* **Excerpt**:
╔══

III. The mortgage to George Lovett, of June 30, 1843, and the conveyance of March 21, 1846, were both effectual, being supported by the estate in Daniel E. Tylee.

IV. The assignment of March 21, 1846, being prior in date to the order of May 26, 1847, taking the bill as confessed against Daniel E. Tylee, the grantor, is not affected by any such subsequent admission by him.

The mere filing of the bill by the plaintiff did not bring her within the protection of the recording act, against unrecorded deeds.

V. The decree should be affirmed with costs.

BY THE COURT. BOSWORTH, J.-Catharine Westervelt, at the time of her marriage, in August, 1806, to Daniel E. Tylee, was seized in fee of an undivided half of the premises in question, subject to the life estate of her mother therein. Her mother, in June, 1808, conveyed all her interest in the undivided half of the lots to D. E. Tylee. This conferred on him a right to the rents and profits during such life, which expired in May, 1831.

On the 21st of August, 1822, Daniel E. Tylee and wife conveyed the undivided half of these lots by deed to James Tylee. The deed was acknowledged on the day of its date by both of the grantors, and by the wife separately. On the 23rd of the same August, James Tylee reconveyed the same premises to Daniel E. Tylee by a deed of that date, and acknowledged on that day. These deeds were not recorded until the 28th of September, 1843. According to the Register's

Dempsey v. Tylee.

entry, they were left to be recorded by B. S. Brooks, who was then acting for D. E. Tylee, in defending the first entitled suit.. That suit was commenced about the 27th of July, 1843, and on that day a subpoena and injunction, in it, were served on D. E. Tylee.

These deeds were not produced on the trial, but were proved by the production of copies duly certified by the Register of this city and county. The deeds were by law entitled to be recorded (1 R. S. 760, §§ 22 & 23,) and a copy of the records was competent evidence of the execution and delivery of the deeds. (Id. 759, § 17.)

The plaintiff insists that there is express proof that the deed to James Tylee was never delivered to him. The testimony of D. E. Tylee shows that it was not formally placed in the hands of James Tylee. It does not appear whether James Tylee was present when the deed to him was executed and acknowledged. The witness was of the impression that the execution of the deed to, and of the deed by him, were simultaneous acts. If each was executed on the day of its date, as must be presumed, inasmuch as each was acknowledged on the day of its date, and before different commissioners, the execution of the one was not simultaneous with that of the other, but a day intervened between the execution of the two.

╚══

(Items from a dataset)

╔══

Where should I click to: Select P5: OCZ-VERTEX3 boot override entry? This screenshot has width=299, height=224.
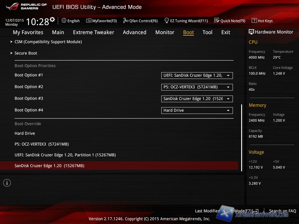coord(42,144)
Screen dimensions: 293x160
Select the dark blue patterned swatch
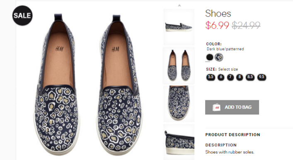click(219, 57)
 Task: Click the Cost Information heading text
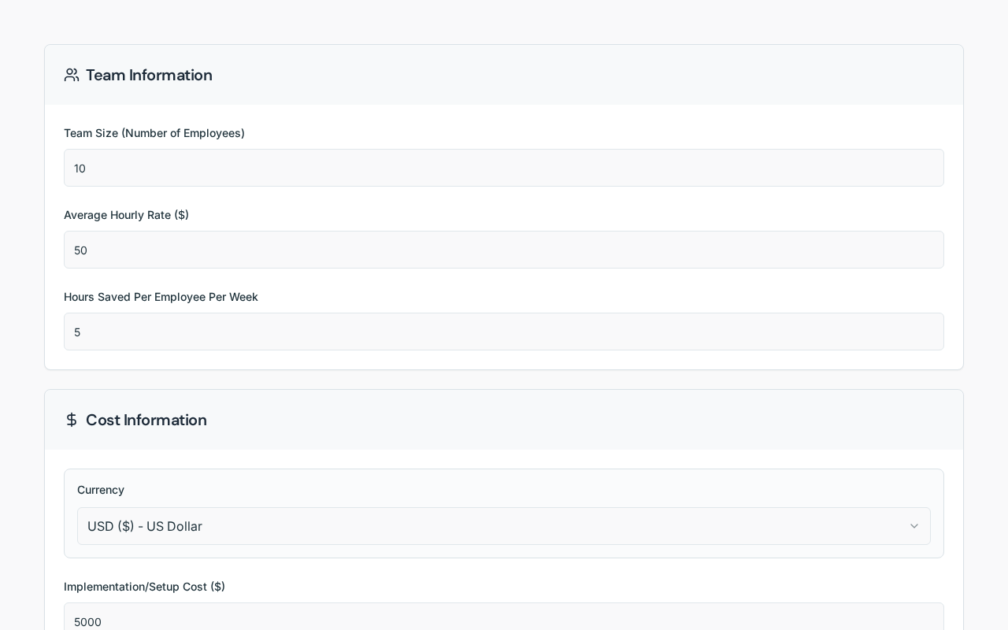tap(146, 420)
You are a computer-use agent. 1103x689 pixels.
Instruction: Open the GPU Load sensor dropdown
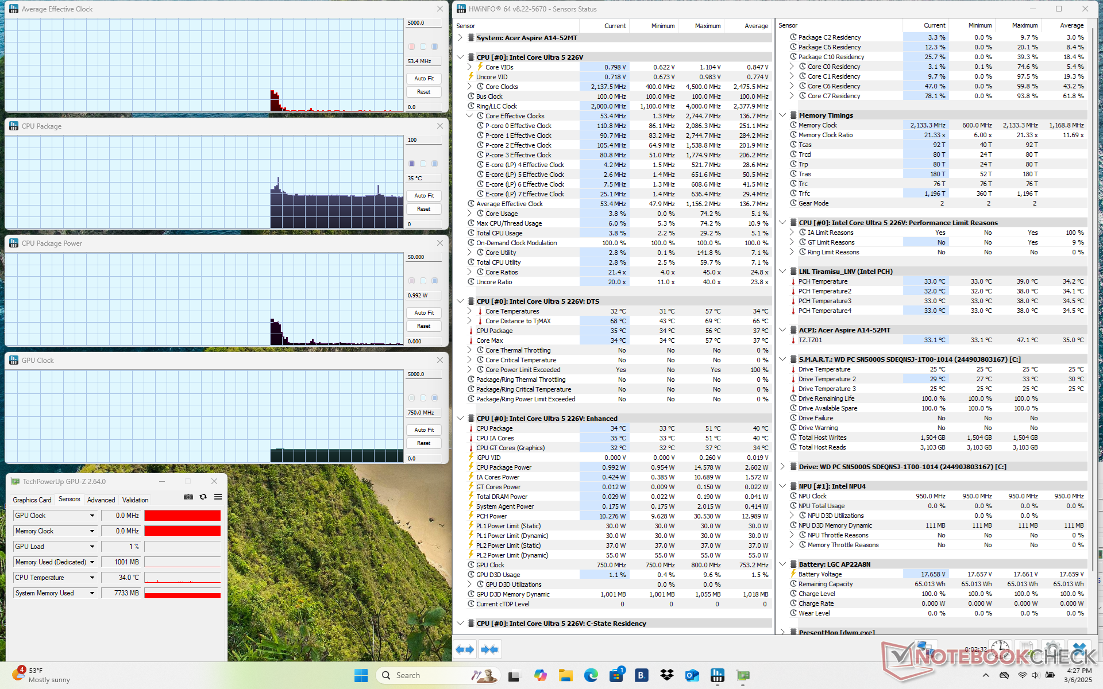[92, 547]
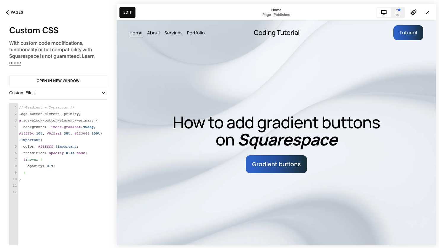The height and width of the screenshot is (248, 439).
Task: Open the Services navigation item
Action: click(x=173, y=33)
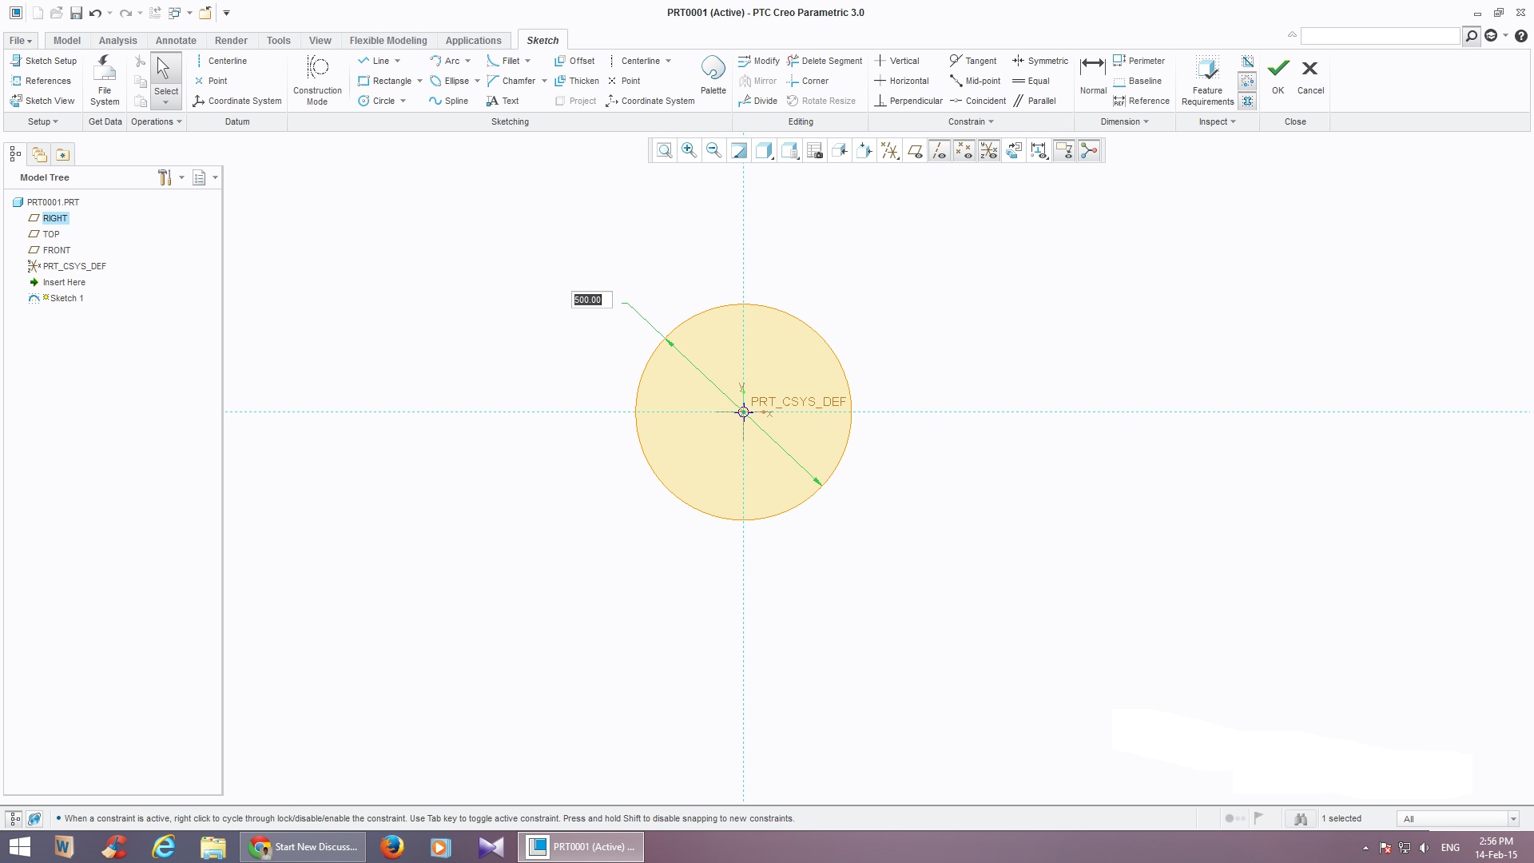Open the Constrain group dropdown
The image size is (1534, 863).
click(971, 121)
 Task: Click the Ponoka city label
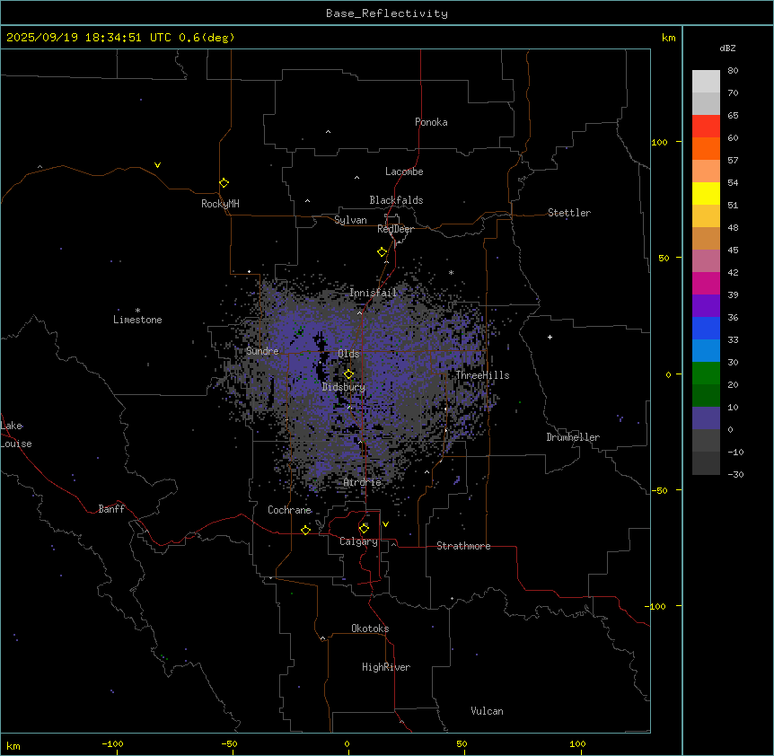pyautogui.click(x=431, y=122)
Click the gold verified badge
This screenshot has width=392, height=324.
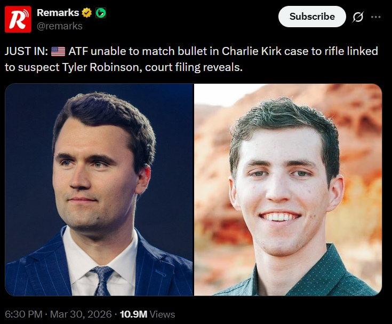point(87,12)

╚══

* **Stated goal 1**:
In the court opinion excerpt, on what date were the deeds between Daniel E. Tylee and James Tylee finally recorded?
* **Stated goal 2**:
Give each distinct year that appears in the court opinion excerpt.

* **Reply 1**:
The 28th of September, 1843.

* **Reply 2**:
1843, 1846, 1847, 1806, 1808, 1831, 1822